«Король Лир», акт IV, сцена 6, пер. О. Сороки
Явление первое
Куда ж без окаянного призрака
— Дрочила! — каркнул ворон.
Куда ж без окаянного ворона.
— Дурак ты, что учишь его говорить, если хочешь знать мое мнение, — молвил караульный.
— Я по долгу дурак, йомен, — рек я. Это, знаете ли, так и есть. Я дурак. Придворный шут Лира Британского. — А ты и взаправду дрочила[1], — сказал я.
— Проваливай! — каркнул ворон.
Йомен замахнулся на птицу копьем, и огромная черная дура спорхнула со стены и полетела граять себе над Темзой. Перевозчик в лодке поднял голову, увидел нас на башне и помахал. Я вспрыгнул на парапет и поклонился — к вашим, язви вас в рыло, услугам, благодарю покорно. Йомен рыкнул и плюнул ворону вослед.
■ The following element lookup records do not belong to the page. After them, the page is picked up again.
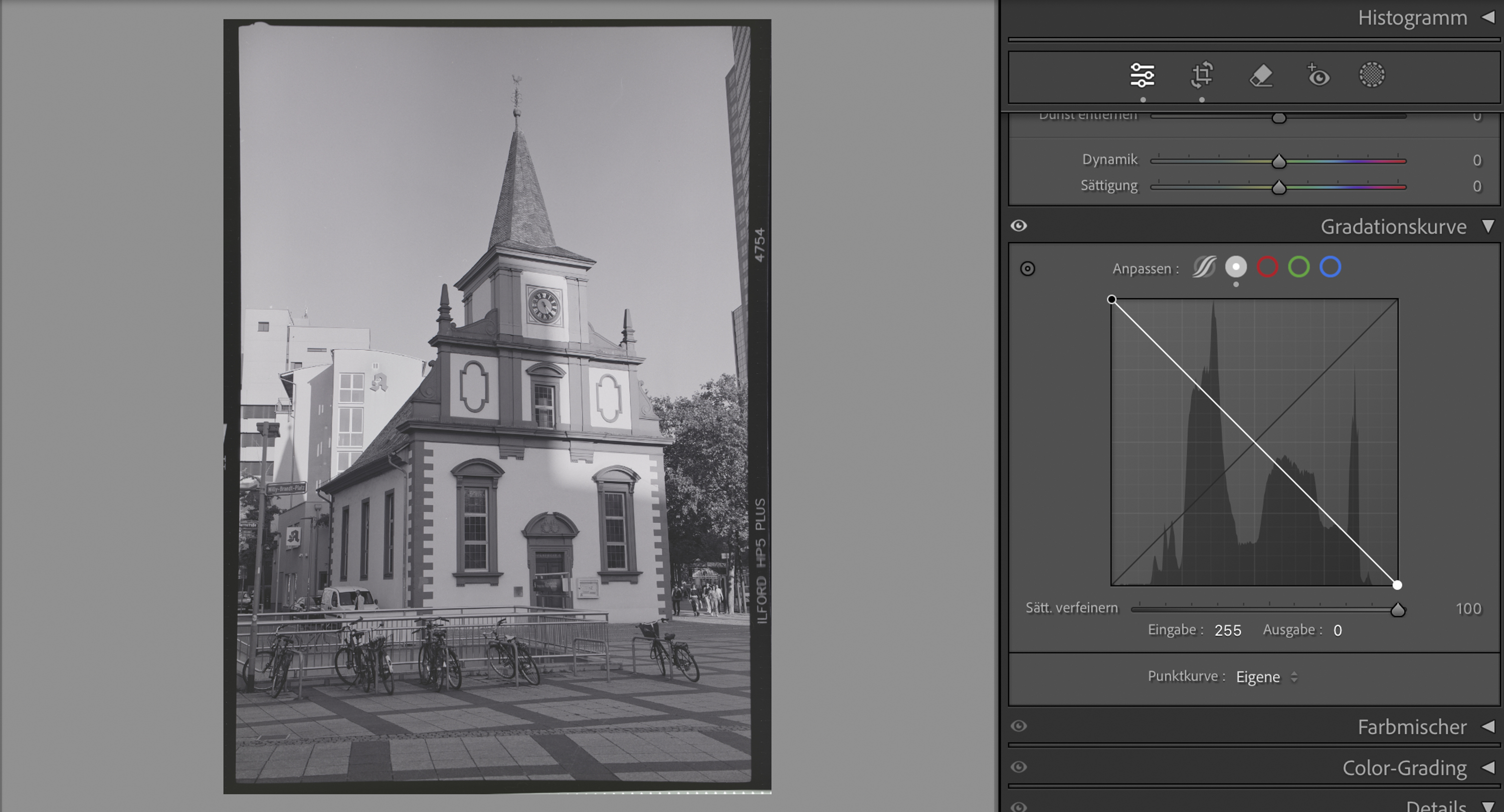Collapse the Gradationskurve panel
The width and height of the screenshot is (1504, 812).
point(1487,226)
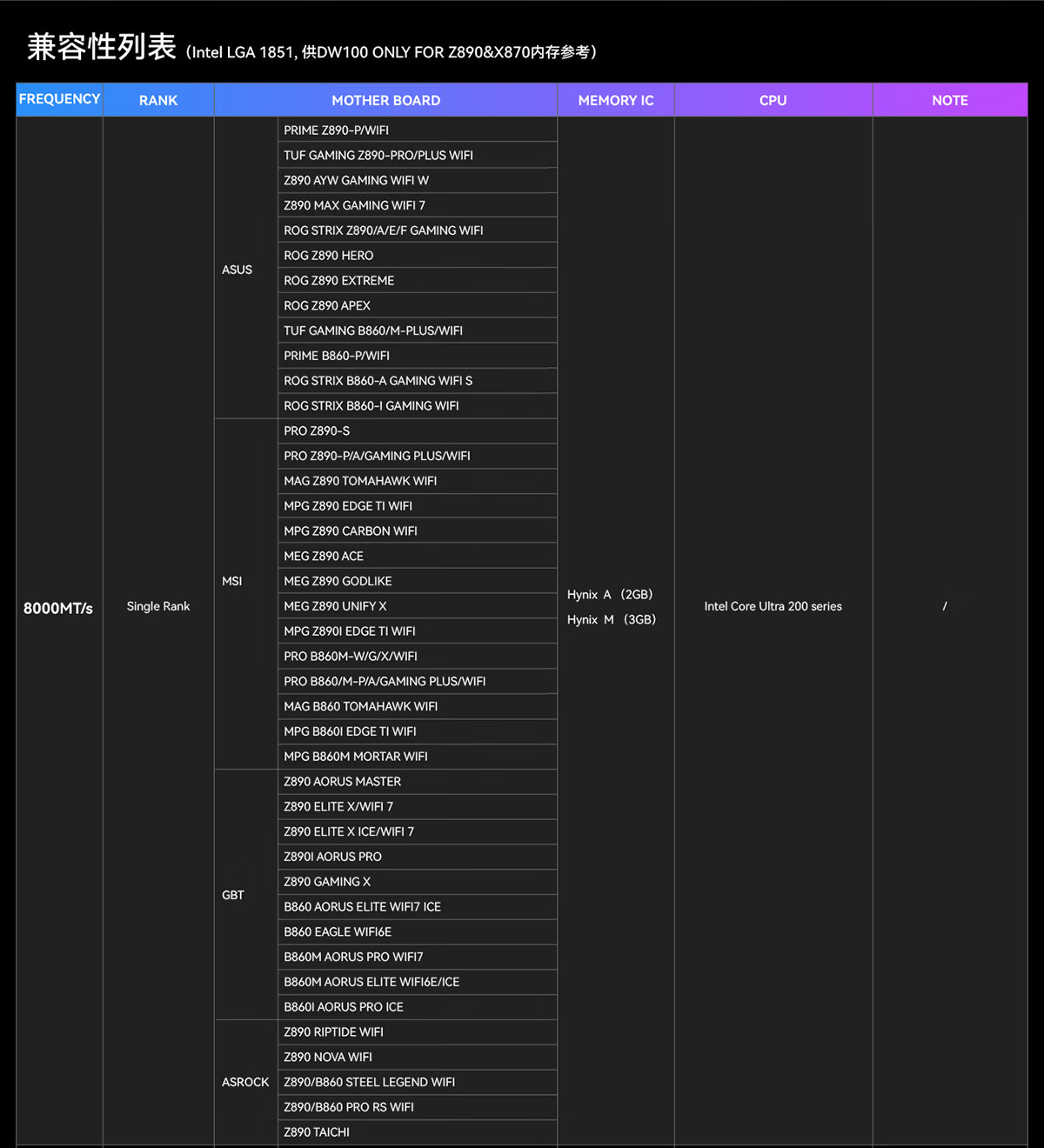Viewport: 1044px width, 1148px height.
Task: Click the Hynix A (2GB) entry
Action: coord(610,595)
На Белой башне всегда жили вороны. И тысячу лет назад, еще до того как Георг II, слабоумный король Мерики, пустил весь мир псу под хвост, вороны там жили. Легенда гласит, что сколько в этом замке будут обитать вороны, столько Англии и стоять. Но все равно — учить птицу разговаривать, наверное, не стоило.
— Едет граф Глостер! — крикнул караульный на западной стене. — С сыном своим Эдгаром и ублюдком Эдмундом!
Йомен подле меня ухмыльнулся:
— Глостер, э? Ты уж не забудь, разыграй ту пьеску, где ты коза, а Харчок — граф, который ее с женой своею перепутал.
— Это не по-доброму будет, — ответил я. — Граф недавно овдовевши.
— В последний же раз при нем показывал, а супружница еще и в могиле не остыла.
— Ну… да. То ж услуга ему была, чтоб бедняга поскорее от горя очухался, нет?
— Да и недурно представил. Блеял так, что я уж совсем было решил — старина Харчок будь здоров тебе затычку раскупоривает.
Я сделал мысленную зарубку: столкнуть караульного со стены, как только выпадет случай.
— Слыхал, он тебя хотел прикончить, да королю челобитную не сумел составить по всей форме.
— Глостер особа благородная, ему на убийство никакие челобитные не нужны — было б желание да клинок.
— Это уж дудки, — сказал йомен. — Все знают — король тебя под особым крылышком держит.
И это правда. Дарованы мне особые вольности.
— Ты Харчка не видал? Раз Глостер тут, представления по королевскому указу не миновать.
Харчок — это мой подручный, тупоумный парняга размерами с тягловую лошадь.
— Пока моя стража не началась, он был на кухне, — ответил йомен.
А на кухне дым стоял коромыслом — стряпухи готовили пиршество.
— Харчка не видал? — спросил я Едока, сидевшего за столом. Он печально глядел на житный подносец[2]с холодной бужениной — королевский обед. Едок был парнишка худой и болезненный — на должность, вне всякого сомнения, его выдвинули по хлипкости телосложения и склонности чуть что падать замертво. Я любил поверять ему свои горести — уж точно далеко не разлетится.
— Как по-твоему, отравлено?
— Это же свинина, парень. Любо-дорого. Лопай давай. Половина мужей английских за такой харч отдала бы ятро, а день еще не кончен. Меня самого подмывает. — Я мотнул ему головой и ухмыльнулся. Бубенцы зазвенели: гляди, мол, бодрей. Я сделал вид, что краду шмат его буженины. — После тебя, само собой.
В стол возле моей руки воткнулся нож.
— Охолони, дурак, — рявкнула Кутырь, главная стряпуха. — Это королевский обед, покусишься — яйца отрежу.
— Мои яйца — ваши, миледи, только попросите, — молвил я. — А вы их на поднос выложите — или мне самому подать в сметане, как персики?
Кутырь фыркнула, выдернула из столешницы нож и отошла к мясницкой колоде потрошить дальше форель. Ее обширный зад перекатывался на ходу под юбками грозовыми тучами.
— Гнусный ты человечишко, Карман, — сказала Пискля, и волны веснушек побежали от ее робкой улыбки. Она помогала кухарке — крепкая рыжая деваха, смеялась пронзительно, а впотьмах бывала щедра. Мы с Едоком частенько проводили приятственные деньки за столом, любуясь, как она сворачивает курам шеи.
Карманом, кстати, кличут меня. Мать-настоятельница так прозвала, нашедши на крыльце обители совсем еще крошкой. Так и есть, статью я не вышел. Могут даже сказать, что я совсем карапуз, но проворства у меня, что у кошки, да и природа наделила меня иными дарами. Но гнусью? Увольте.